Public health–Global health: on disease, development and (ignoring the) data

In April 2021, the UK Government announced large cuts to its support for global health programmes. Many of these programmes are directed to tackling serious disease and/or building public health systems. Cuts to other areas of Development are also in train as a consequence of the UK Government’s decision to reduce its overall aid budget from an agreed 0.7% of GDP (as previously legislated for by Parliament[1]) to 0.5%. In % terms the reduction may appear small: in real terms £4.37bn[2] is being excised from UK AID, with few concrete assurances as to when the reduction will be reversed.

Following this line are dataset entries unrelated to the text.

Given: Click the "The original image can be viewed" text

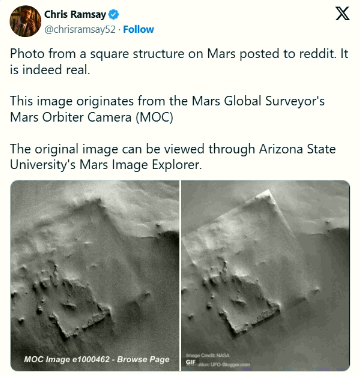Looking at the screenshot, I should coord(107,149).
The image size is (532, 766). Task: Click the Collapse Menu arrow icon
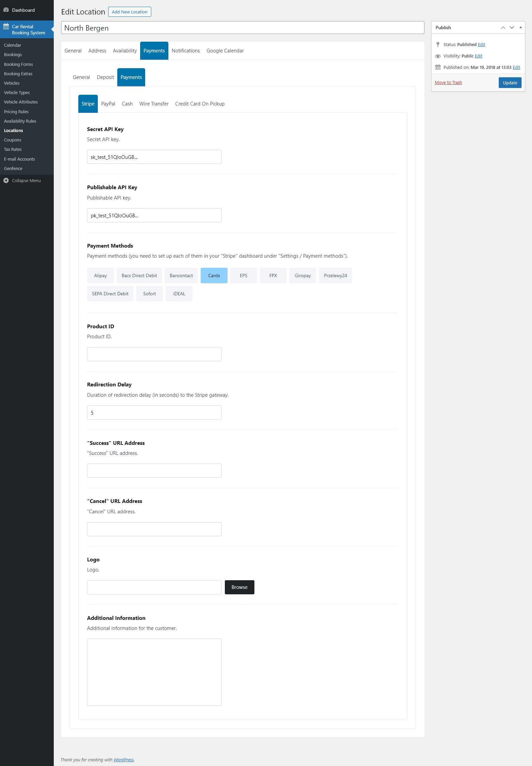click(x=6, y=181)
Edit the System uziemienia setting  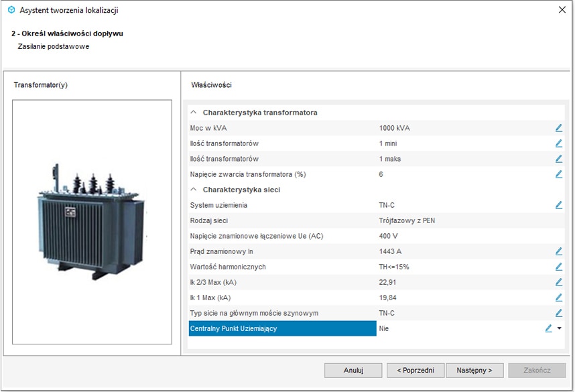click(x=558, y=205)
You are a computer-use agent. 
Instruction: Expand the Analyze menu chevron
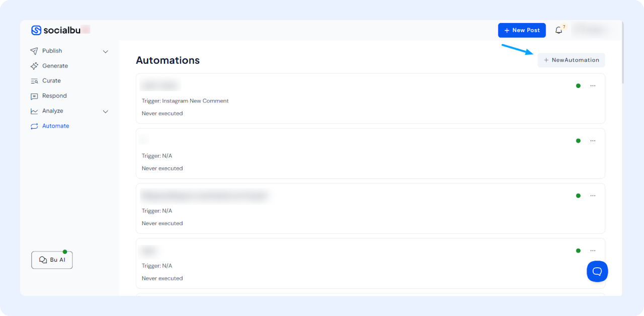(106, 112)
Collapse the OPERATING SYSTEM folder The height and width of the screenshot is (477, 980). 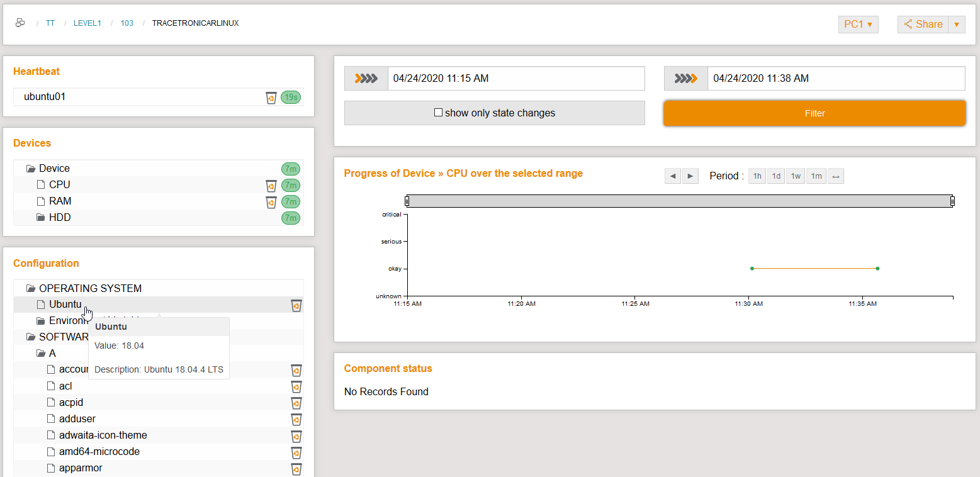pyautogui.click(x=30, y=288)
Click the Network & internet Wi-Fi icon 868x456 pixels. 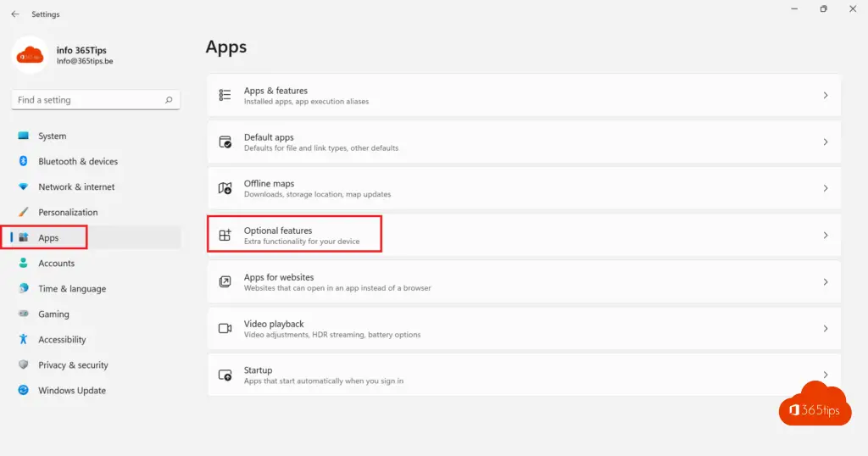23,186
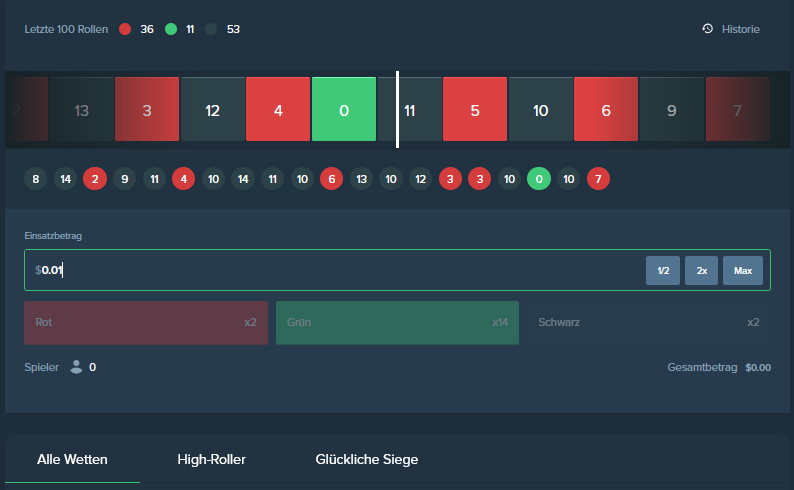Click the red 6 history chip

332,179
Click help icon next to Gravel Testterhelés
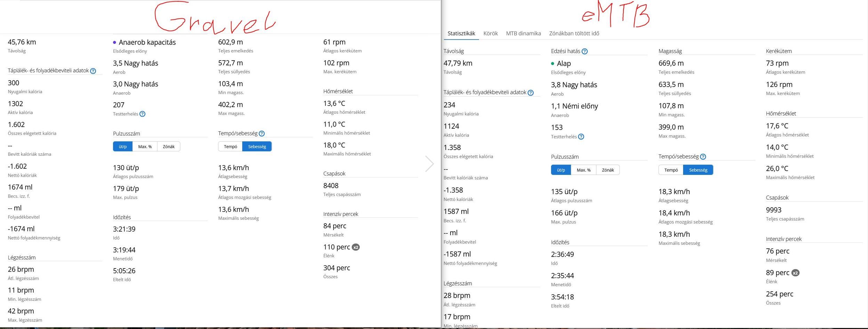The image size is (868, 329). 143,114
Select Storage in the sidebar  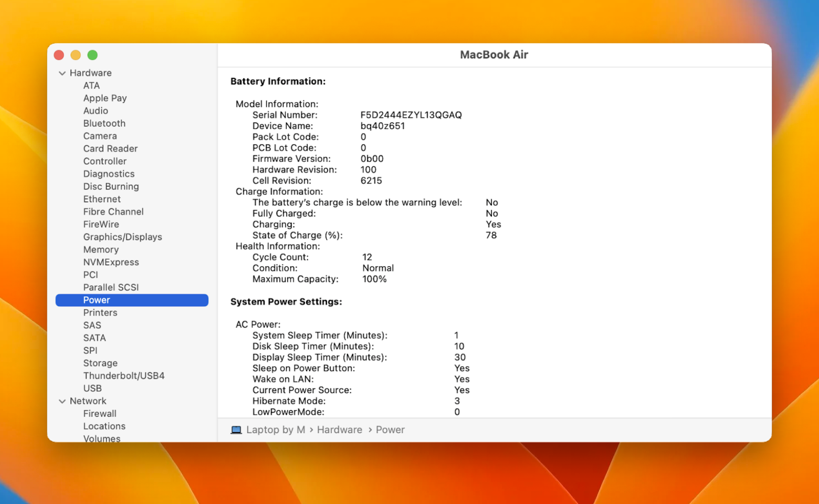click(x=100, y=363)
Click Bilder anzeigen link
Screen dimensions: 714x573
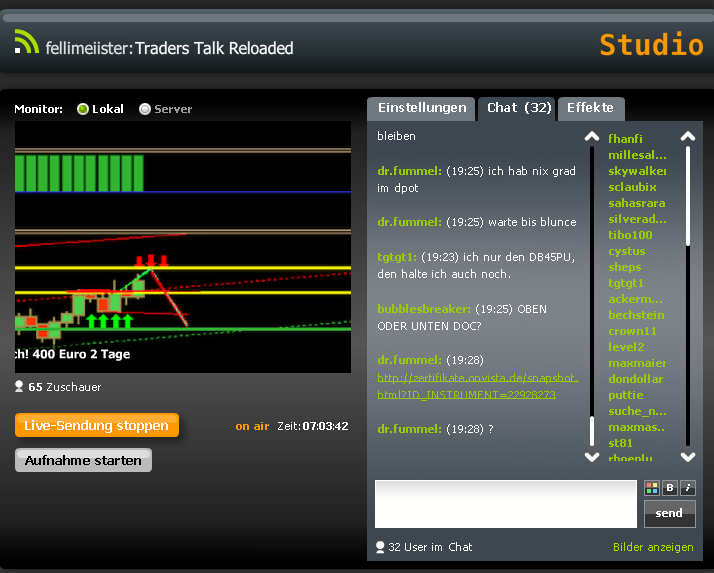click(653, 547)
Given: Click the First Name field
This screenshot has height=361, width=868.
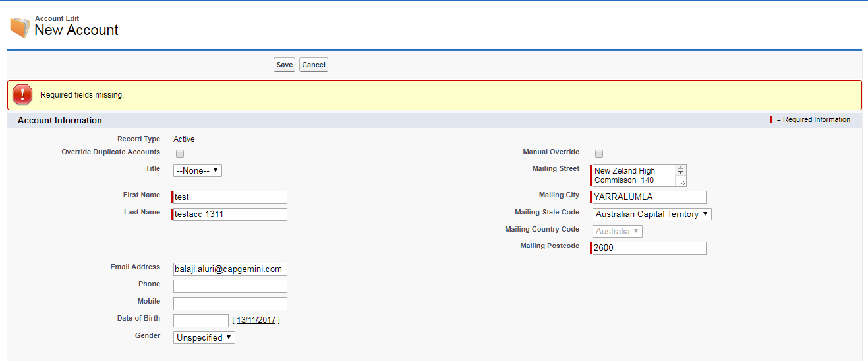Looking at the screenshot, I should 230,197.
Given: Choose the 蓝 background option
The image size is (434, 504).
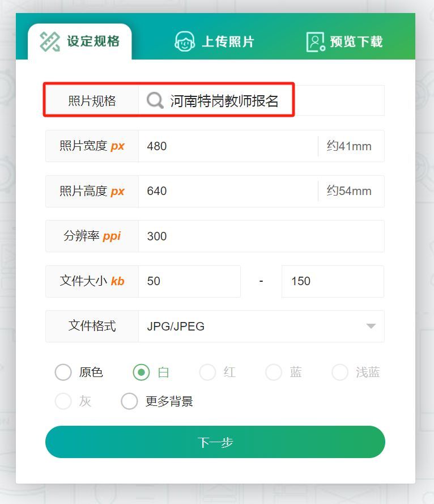Looking at the screenshot, I should [274, 372].
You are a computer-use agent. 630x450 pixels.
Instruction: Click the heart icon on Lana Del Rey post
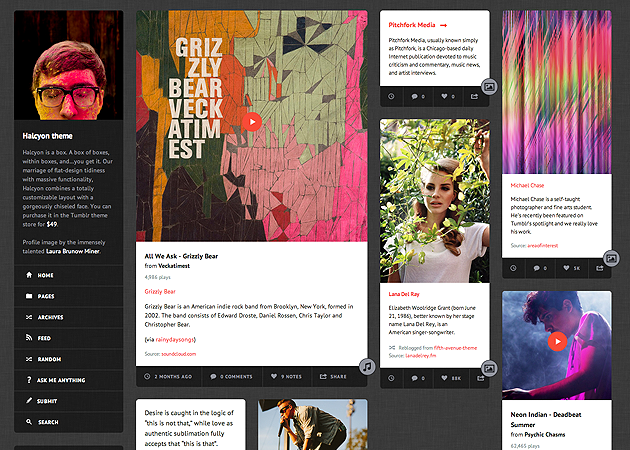445,378
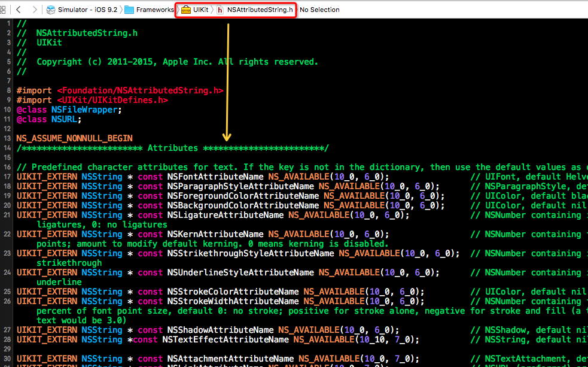Click the red header file icon

[x=220, y=10]
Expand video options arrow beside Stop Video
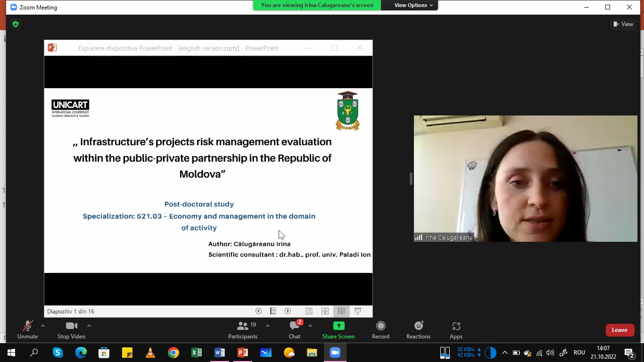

Hitherto a leader in the field of Aid and International Development, it is little wonder the Government has come under increasing pressure to reverse its decision. Spending is already below pre-pandemic levels because of the contraction in the UK’s GDP over the last eighteen months. The proposed additional reduction now will directly impact the character, quantity, and quality of health provision for some of the world’s most vulnerable.

My concern about the proposed reduction in the UK’s overseas aid budget falls under three headings. Much could be said on each.

Firstly, the policy will have a direct adverse effect on present and future levels of serious infectious disease. COVID has come as a stark reminder to us all that once a virus takes hold it is hard to bring it back under control. History confirms the same is true of other chronic conditions and transmissible diseases. It is only by sustained effort that serious diseases are stamped out. The UK provides its own sad narrative to confirm this truism.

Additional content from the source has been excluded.